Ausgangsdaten
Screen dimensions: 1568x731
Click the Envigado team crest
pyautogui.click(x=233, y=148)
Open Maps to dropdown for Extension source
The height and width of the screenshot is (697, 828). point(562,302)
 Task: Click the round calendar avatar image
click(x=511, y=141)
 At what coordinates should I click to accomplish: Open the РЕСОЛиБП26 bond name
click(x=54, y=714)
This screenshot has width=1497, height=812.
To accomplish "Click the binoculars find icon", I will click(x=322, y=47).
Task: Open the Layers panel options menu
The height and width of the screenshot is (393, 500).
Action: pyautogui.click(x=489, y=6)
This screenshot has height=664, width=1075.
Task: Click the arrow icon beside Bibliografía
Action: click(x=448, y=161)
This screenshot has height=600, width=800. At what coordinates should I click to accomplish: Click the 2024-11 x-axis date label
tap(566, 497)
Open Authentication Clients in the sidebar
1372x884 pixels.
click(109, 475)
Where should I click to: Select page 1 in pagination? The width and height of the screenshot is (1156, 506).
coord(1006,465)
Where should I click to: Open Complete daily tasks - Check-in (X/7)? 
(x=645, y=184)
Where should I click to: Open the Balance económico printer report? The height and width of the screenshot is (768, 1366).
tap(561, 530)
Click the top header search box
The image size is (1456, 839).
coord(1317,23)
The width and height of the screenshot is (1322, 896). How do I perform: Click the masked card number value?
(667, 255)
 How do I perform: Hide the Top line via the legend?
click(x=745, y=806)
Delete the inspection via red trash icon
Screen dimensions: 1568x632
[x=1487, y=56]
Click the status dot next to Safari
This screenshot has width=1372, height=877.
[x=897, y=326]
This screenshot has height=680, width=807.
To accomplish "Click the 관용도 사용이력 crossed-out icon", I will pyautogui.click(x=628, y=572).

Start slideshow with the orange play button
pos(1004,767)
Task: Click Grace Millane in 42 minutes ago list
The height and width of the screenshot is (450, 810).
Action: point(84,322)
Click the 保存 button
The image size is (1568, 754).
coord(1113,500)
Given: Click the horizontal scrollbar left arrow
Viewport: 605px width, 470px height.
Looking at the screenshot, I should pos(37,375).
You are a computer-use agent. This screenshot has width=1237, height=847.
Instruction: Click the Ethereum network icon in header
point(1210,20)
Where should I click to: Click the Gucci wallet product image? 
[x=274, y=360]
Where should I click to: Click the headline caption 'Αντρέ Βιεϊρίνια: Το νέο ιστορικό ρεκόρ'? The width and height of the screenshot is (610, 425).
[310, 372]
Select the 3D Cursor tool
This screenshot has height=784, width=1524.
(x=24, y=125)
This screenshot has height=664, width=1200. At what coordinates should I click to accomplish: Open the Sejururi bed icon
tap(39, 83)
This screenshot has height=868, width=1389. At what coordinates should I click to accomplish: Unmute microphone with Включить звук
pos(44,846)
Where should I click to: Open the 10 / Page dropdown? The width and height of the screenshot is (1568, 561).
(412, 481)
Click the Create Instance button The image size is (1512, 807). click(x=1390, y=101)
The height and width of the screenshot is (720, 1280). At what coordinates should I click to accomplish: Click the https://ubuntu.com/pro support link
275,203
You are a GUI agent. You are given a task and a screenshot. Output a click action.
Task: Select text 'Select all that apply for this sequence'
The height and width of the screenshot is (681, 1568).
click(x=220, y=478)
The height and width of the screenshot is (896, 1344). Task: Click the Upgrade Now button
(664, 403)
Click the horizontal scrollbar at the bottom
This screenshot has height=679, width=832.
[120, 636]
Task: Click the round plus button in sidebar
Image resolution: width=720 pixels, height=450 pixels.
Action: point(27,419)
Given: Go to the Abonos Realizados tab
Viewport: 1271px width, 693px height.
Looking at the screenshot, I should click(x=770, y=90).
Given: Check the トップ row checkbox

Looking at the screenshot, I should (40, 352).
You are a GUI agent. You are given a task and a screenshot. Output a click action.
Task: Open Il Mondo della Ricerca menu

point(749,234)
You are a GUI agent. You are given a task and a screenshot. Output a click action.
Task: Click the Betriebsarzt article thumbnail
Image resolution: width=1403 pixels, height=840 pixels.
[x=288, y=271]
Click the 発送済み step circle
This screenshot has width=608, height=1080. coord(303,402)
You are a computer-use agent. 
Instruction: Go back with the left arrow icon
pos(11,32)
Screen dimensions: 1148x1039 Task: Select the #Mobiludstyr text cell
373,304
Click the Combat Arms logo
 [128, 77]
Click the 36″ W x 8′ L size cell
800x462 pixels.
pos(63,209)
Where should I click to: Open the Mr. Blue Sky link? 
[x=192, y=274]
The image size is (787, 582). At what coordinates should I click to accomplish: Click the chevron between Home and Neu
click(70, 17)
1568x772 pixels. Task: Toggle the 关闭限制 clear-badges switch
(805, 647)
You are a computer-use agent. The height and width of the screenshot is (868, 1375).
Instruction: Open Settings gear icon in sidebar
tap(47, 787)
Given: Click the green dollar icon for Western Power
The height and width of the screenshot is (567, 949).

§ **Hinweise und Anforderungen**
Geben Sie die obige Auflistung vollständig wieder und ersetzen Sie dabei "Where should I click to" durch "Where do I click to". Alles Übrige bleibt unverändert.

§ **Ergebnis der Aufgabe**
Screen dimensions: 1568x731
Click the Envigado team crest
pyautogui.click(x=233, y=148)
Open Maps to dropdown for Extension source
The height and width of the screenshot is (697, 828). point(562,302)
 Task: Click the round calendar avatar image
click(x=511, y=141)
 At what coordinates should I click to accomplish: Open the РЕСОЛиБП26 bond name
click(x=54, y=714)
This screenshot has width=1497, height=812.
To accomplish "Click the binoculars find icon", I will click(x=322, y=47).
Task: Open the Layers panel options menu
The height and width of the screenshot is (393, 500).
Action: pyautogui.click(x=489, y=6)
This screenshot has height=664, width=1075.
Task: Click the arrow icon beside Bibliografía
Action: click(x=448, y=161)
This screenshot has height=600, width=800. At what coordinates should I click to accomplish: Click the 2024-11 x-axis date label
tap(566, 497)
Open Authentication Clients in the sidebar
1372x884 pixels.
click(109, 475)
Where do I click to: Select page 1 in pagination? The width and height of the screenshot is (1156, 506).
coord(1006,465)
Where do I click to: Open Complete daily tasks - Check-in (X/7)? 
(x=645, y=184)
Where do I click to: Open the Balance económico printer report? The height and width of the screenshot is (768, 1366).
tap(561, 530)
Click the top header search box
The image size is (1456, 839).
coord(1317,23)
The width and height of the screenshot is (1322, 896). How do I perform: Click the masked card number value?
(667, 255)
 How do I perform: Hide the Top line via the legend?
click(x=745, y=806)
Delete the inspection via red trash icon
Screen dimensions: 1568x632
[x=1487, y=56]
Click the status dot next to Safari
This screenshot has width=1372, height=877.
[x=897, y=326]
This screenshot has height=680, width=807.
To accomplish "Click the 관용도 사용이력 crossed-out icon", I will pyautogui.click(x=628, y=572).

Start slideshow with the orange play button
pos(1004,767)
Task: Click Grace Millane in 42 minutes ago list
The height and width of the screenshot is (450, 810).
Action: point(84,322)
Click the 保存 button
The image size is (1568, 754).
coord(1113,500)
Given: Click the horizontal scrollbar left arrow
Viewport: 605px width, 470px height.
Looking at the screenshot, I should pos(37,375).
You are a computer-use agent. This screenshot has width=1237, height=847.
Instruction: Click the Ethereum network icon in header
point(1210,20)
Where do I click to: Click the Gucci wallet product image? 
[x=274, y=360]
Where do I click to: Click the headline caption 'Αντρέ Βιεϊρίνια: Το νέο ιστορικό ρεκόρ'? The width and height of the screenshot is (610, 425).
[310, 372]
Select the 3D Cursor tool
This screenshot has height=784, width=1524.
(x=24, y=125)
This screenshot has height=664, width=1200. At what coordinates should I click to accomplish: Open the Sejururi bed icon
tap(39, 83)
This screenshot has height=868, width=1389. At what coordinates should I click to accomplish: Unmute microphone with Включить звук
pos(44,846)
Where do I click to: Open the 10 / Page dropdown? The width and height of the screenshot is (1568, 561).
(412, 481)
Click the Create Instance button The image size is (1512, 807). click(x=1390, y=101)
The height and width of the screenshot is (720, 1280). At what coordinates should I click to accomplish: Click the https://ubuntu.com/pro support link
275,203
You are a GUI agent. You are given a task and a screenshot. Output a click action.
Task: Select text 'Select all that apply for this sequence'
The height and width of the screenshot is (681, 1568).
click(x=220, y=478)
The height and width of the screenshot is (896, 1344). Task: Click the Upgrade Now button
(664, 403)
Click the horizontal scrollbar at the bottom
This screenshot has height=679, width=832.
[120, 636]
Task: Click the round plus button in sidebar
Image resolution: width=720 pixels, height=450 pixels.
Action: point(27,419)
Given: Go to the Abonos Realizados tab
Viewport: 1271px width, 693px height.
Looking at the screenshot, I should click(x=770, y=90).
Given: Check the トップ row checkbox

Looking at the screenshot, I should (40, 352).
You are a GUI agent. You are given a task and a screenshot. Output a click action.
Task: Open Il Mondo della Ricerca menu

point(749,234)
You are a GUI agent. You are given a task and a screenshot. Output a click action.
Task: Click the Betriebsarzt article thumbnail
Image resolution: width=1403 pixels, height=840 pixels.
[x=288, y=271]
Click the 発送済み step circle
This screenshot has width=608, height=1080. coord(303,402)
You are a computer-use agent. 
Instruction: Go back with the left arrow icon
pos(11,32)
Screen dimensions: 1148x1039 Task: Select the #Mobiludstyr text cell
373,304
Click the Combat Arms logo
 [128, 77]
Click the 36″ W x 8′ L size cell
800x462 pixels.
pos(63,209)
Where do I click to: Open the Mr. Blue Sky link? 
[x=192, y=274]
The image size is (787, 582). At what coordinates should I click to accomplish: Click the chevron between Home and Neu
click(70, 17)
1568x772 pixels. Task: Toggle the 关闭限制 clear-badges switch
(805, 647)
You are a computer-use agent. The height and width of the screenshot is (868, 1375).
Instruction: Open Settings gear icon in sidebar
tap(47, 787)
Given: Click the green dollar icon for Western Power
The height and width of the screenshot is (567, 949).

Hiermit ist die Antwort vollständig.